Wade Mark, Leader of Opposition Business in the Senate, deeply lamented that Baboolal had died from as simple a thing as an infection.
“I think with the right combination of equipment and pharmaceutical care she could have been alive today.”
Mark said news of her death had sent a shiver down his spine.
He viewed Baboolal as “a titan, tower of strength, giant of a woman” and as “very humble, compassionate and caring.”
Mark recalled fighting Baboolal for the Barataria/ San Juan seat in 1991, in a three-way fight which she had won.
Later, he was Senate minority leader when Baboolal was in the chair.

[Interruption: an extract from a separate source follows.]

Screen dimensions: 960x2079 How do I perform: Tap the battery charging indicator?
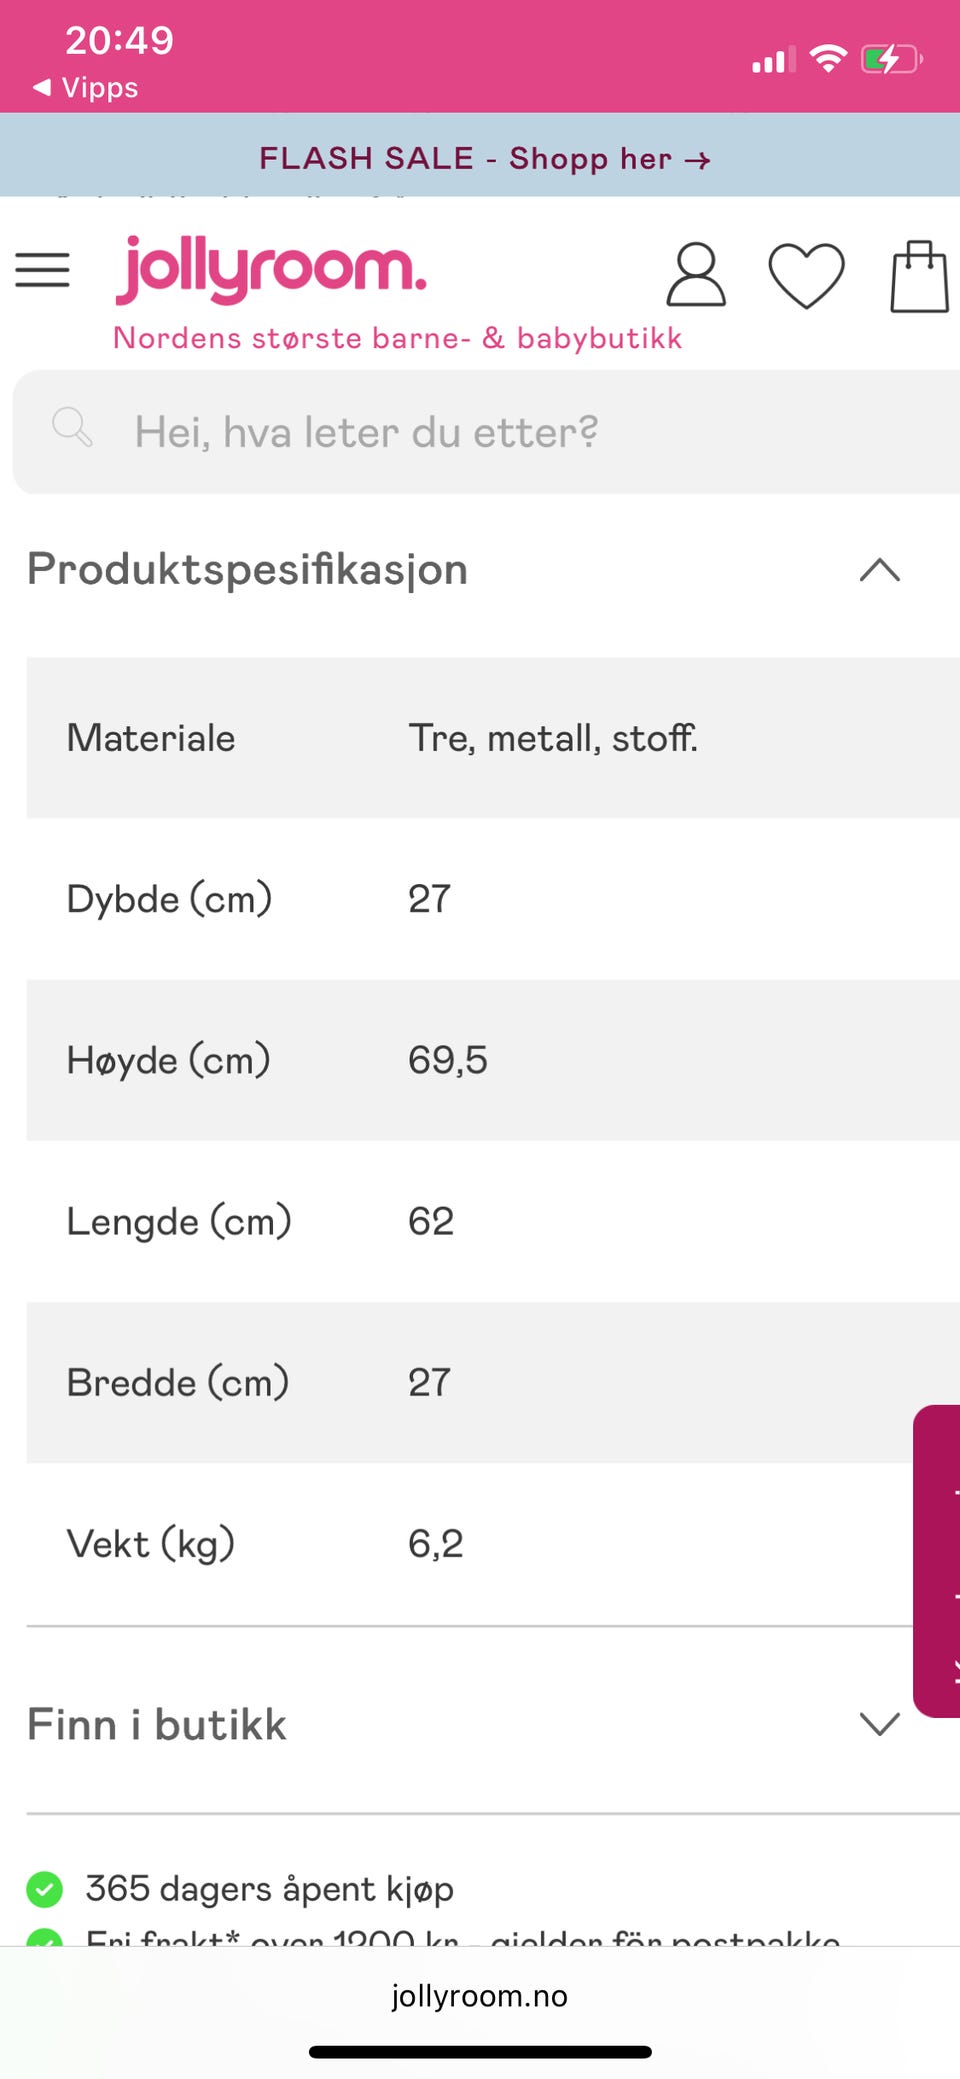890,59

“We had a lot of ‘encounters.’” However he said those exchanges were healthy, civilised and dignified. Mark hailed her fairness when she chaired the privileges committee that probed complaints about his allegation of a secret slush fund in the Ministry of Community Development. With the committee tied two-two as to whether to charge Mark or to free him, Baboolal had used her chairman’s vote to free him.
“She represented the epitome of justice, equity, balance and fair play. She was not going to be swayed by any political instruction.” Mark speculated that Baboolal might have paid a political price by siding with claims by former prime minister Basdeo Panday during his Piarco Airport corruption trial that Hindu women controlled family finances.
“She was very humble, compassionate and caring,” Mark said. “She never allowed political differences, tribalism and complexion to discourage her from being your friend and being respectful of your views.” Saying it was unbelievable Baboolal was gone, Mark offered his condolences on behalf of his family and the UNC.